_WHAT TO PRODUCE:_ How many lines in the items below contain the string "click", matching case exactly? Reply with the number alone.

**********

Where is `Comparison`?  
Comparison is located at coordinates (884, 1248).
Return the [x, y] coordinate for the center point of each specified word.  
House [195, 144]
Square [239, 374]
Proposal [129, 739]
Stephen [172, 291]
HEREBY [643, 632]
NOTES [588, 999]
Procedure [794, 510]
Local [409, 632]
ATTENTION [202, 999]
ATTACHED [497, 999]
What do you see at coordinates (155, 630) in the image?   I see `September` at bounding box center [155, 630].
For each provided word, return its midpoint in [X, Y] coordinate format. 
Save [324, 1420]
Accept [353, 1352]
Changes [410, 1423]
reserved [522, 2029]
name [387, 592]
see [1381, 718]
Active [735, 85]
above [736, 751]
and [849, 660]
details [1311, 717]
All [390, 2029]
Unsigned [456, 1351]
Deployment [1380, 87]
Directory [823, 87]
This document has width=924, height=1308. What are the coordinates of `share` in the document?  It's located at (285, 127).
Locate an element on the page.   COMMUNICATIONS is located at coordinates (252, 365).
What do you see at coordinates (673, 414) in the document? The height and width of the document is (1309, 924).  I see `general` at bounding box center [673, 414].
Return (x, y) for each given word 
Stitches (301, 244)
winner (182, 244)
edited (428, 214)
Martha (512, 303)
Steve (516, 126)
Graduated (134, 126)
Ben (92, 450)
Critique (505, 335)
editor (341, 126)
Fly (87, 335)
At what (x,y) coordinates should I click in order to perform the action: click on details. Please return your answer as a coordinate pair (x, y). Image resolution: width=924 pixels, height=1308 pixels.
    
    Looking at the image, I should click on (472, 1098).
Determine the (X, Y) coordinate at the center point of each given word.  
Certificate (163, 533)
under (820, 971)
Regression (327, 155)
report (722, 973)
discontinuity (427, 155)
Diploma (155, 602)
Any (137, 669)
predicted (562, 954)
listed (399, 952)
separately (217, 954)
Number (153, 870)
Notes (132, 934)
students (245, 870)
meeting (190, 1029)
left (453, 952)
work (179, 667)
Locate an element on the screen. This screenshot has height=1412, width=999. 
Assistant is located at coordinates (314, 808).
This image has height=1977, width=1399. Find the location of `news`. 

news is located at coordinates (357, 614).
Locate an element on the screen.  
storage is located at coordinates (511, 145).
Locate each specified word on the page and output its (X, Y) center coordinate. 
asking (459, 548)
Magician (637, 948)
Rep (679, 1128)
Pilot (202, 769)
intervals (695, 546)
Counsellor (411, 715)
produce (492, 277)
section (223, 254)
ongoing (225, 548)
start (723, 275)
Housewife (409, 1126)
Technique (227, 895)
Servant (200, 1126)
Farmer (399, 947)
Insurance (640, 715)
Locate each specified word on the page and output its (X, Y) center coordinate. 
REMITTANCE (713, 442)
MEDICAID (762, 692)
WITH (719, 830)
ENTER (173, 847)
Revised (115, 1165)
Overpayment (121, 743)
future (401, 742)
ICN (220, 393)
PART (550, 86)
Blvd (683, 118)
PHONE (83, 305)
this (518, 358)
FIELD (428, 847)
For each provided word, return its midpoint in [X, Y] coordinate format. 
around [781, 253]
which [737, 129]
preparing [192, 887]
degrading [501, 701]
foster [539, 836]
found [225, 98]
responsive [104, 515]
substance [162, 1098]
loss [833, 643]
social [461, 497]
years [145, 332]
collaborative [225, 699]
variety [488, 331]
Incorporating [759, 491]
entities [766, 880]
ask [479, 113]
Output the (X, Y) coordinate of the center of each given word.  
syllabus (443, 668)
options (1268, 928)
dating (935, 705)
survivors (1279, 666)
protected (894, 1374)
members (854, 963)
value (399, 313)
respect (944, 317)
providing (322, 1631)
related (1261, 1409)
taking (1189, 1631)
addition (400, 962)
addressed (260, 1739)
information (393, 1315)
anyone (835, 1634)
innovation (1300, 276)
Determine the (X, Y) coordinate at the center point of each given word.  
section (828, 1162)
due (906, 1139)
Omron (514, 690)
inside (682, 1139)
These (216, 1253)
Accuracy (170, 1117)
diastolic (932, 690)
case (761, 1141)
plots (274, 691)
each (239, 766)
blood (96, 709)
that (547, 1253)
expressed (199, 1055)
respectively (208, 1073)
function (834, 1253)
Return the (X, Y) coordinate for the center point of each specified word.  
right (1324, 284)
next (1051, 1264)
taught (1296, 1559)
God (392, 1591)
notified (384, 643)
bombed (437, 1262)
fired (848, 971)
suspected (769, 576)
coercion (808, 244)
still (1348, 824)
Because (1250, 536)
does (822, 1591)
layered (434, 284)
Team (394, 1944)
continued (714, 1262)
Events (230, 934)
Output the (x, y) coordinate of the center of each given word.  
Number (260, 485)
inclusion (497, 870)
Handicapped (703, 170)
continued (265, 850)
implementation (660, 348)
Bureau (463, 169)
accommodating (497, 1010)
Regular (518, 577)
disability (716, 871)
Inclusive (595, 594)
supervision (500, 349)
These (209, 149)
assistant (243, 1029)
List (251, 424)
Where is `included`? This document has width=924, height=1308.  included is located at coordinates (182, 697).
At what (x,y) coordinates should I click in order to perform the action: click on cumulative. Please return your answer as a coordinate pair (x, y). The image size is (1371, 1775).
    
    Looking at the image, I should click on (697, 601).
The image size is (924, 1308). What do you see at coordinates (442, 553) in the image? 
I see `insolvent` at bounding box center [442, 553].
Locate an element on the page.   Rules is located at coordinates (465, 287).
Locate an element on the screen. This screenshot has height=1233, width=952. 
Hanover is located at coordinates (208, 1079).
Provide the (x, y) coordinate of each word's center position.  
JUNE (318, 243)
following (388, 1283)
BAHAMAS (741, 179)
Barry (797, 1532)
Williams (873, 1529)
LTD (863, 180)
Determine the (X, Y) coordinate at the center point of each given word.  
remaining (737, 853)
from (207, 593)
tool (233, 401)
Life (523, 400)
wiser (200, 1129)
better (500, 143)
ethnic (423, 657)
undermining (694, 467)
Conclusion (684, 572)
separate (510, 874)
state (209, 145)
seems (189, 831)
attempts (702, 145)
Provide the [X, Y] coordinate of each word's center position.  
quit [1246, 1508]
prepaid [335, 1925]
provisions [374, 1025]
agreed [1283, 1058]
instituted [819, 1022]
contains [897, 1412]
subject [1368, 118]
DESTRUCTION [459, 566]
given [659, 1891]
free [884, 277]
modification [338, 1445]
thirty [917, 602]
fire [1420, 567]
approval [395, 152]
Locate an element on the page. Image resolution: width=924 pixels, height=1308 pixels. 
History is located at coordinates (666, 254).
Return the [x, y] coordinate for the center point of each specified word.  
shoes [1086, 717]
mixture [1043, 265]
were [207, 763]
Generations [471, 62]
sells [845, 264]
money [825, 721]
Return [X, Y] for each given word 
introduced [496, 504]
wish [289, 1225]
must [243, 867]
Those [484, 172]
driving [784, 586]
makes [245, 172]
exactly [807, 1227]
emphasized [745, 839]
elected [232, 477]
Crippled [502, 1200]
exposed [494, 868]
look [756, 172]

**********

_CORRECT RESULT:_ 4